Il duo di compositori aveva già collaborato con il regista, firmando la bellissima colonna sonora de L’assassinio di Jesse James per mano del codardo Robert Ford nel 2007.
Intorno alla figura di Nick Cave ruotano, poi, due documentari diretti dallo stesso Dominik: One More Time With Feeling del 2016 e This Much I Know to Be True, uscito nelle sale italiane il 23-24-25 maggio 2022.
Un connubio artistico ben lungi dall’essere occasionale, dunque.
[Il trailer di Blonde]
Per raccontare la vita travagliata di Marilyn Monroe, i due musicisti non ricorrono a linee tematiche definite, preferendo lavorare su timbri, sfumature, colori, armonie e atmosfere, accompagnando così alla perfezione una narrazione frantumata, a tratti deformata e allucinata, in cui il piano realistico e quello simbolico si mescolano continuamente, creando un labirinto in cui lo spettatore è chiamato a districarsi.
Lo stile è minimale, essenziale, ogni brano gioca su pochissimi elementi, quasi a non voler creare un effetto ridondante con una regia fin troppo complessa ed elaborata.
In brani come Shard il protagonista è un pianoforte fatto di note leggere appena accennate e lenti accordi che incedono come pilastri di suono, rompendo il silenzio.
[Shard, dalla colonna sonora di Blonde]
In altri come Pearly prevalgono tappeti di synth, talvolta appena incrinati dal suono graffiante e rarefatto degli archi.
I synth di Warren Ellis, protagonisti indiscussi della colonna sonora, aprono a un’altra dimensione: quella del non visibile.
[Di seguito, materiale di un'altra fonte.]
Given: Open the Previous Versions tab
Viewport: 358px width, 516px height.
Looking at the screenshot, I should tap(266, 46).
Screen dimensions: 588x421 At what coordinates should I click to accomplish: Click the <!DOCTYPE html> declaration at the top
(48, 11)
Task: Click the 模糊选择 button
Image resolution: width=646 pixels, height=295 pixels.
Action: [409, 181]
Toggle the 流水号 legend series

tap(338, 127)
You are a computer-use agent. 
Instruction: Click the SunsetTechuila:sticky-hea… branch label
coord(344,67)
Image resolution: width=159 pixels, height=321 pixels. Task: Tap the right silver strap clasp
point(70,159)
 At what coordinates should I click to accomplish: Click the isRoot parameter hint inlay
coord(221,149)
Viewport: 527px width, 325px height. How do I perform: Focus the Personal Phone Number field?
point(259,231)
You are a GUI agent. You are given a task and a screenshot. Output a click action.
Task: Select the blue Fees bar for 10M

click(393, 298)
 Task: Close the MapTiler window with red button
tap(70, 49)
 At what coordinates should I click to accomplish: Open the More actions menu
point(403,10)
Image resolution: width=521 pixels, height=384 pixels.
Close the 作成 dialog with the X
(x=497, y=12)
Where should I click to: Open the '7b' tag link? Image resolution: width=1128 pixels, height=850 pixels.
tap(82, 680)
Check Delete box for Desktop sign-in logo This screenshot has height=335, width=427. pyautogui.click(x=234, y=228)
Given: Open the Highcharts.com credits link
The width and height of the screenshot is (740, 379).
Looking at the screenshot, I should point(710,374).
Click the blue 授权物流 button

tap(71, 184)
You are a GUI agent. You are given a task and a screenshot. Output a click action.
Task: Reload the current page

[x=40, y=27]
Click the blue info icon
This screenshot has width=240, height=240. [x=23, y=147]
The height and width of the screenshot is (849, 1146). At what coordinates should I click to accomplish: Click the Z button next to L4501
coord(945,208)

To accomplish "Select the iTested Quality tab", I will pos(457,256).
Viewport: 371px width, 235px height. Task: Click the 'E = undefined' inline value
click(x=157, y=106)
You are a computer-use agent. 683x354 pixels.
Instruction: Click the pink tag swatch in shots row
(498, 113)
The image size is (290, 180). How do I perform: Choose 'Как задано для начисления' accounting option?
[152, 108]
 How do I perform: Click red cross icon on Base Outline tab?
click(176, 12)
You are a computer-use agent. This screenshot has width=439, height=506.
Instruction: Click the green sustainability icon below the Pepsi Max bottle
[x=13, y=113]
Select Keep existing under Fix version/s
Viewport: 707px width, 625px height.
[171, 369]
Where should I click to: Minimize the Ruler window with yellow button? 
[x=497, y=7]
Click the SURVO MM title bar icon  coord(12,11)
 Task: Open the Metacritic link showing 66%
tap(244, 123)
[Pearly, dalla colonna sonora di Blonde]
Nella scena in cui Marilyn sfila con la macchina tra un’orda di fotografi dalle facce grottesche e deformate come maschere in un quadro di James Ensor, il brano etereo e fortemente drammatico (I Love Love Love You All), avvolge e accompagna la diva nel suo triste e lento incedere, circondando di un’aura sacrale quel volto affranto incorniciato dal finestrino della Ford.
[Blonde, Ana de Armas nel ruolo di Marilyn Monroe]
Marilyn non appare più come una dea portata in trionfo, ma come una vittima condotta al patibolo, circondata da una folla eccitata di sangue che grida il suo nome in un’escalation di violenza sacrificale.
Lo stesso brano leggermente variato (Fire In The Hills) accompagna, non a caso, un’altra scena in cui Marilyn Monroe si trova in una macchina non guidata da lei, ma dalla madre mentalmente instabile che, fuori di sé, vuole portarla sulle colline infuocate di Hollywood: stesso pericolo, stessa Marilyn passiva in balìa di altri, guidata su sentieri che non vuole percorrere, incapace di reagire e ribellarsi.
[Fire In The Hills, dalla colonna sonora di Blonde]
C’è una traccia, poi, che torna costantemente nel film ad accompagnare ogni tappa della travagliata vita della diva di Hollywood, ed è Bright Horses, brano di Nick Cave tratto da Ghosteen, primo album composto dopo la tragica scomparsa del figlio nel 2015.
Bright Horses parla di dolore, dubbio, speranza.
[Bright Horses, dalla colonna sonora di Blonde]
Dal 2018 il cantante ha aperto il blog The Red Hand Files, in cui pubblica i suoi pensieri e interagisce apertamente con i fan.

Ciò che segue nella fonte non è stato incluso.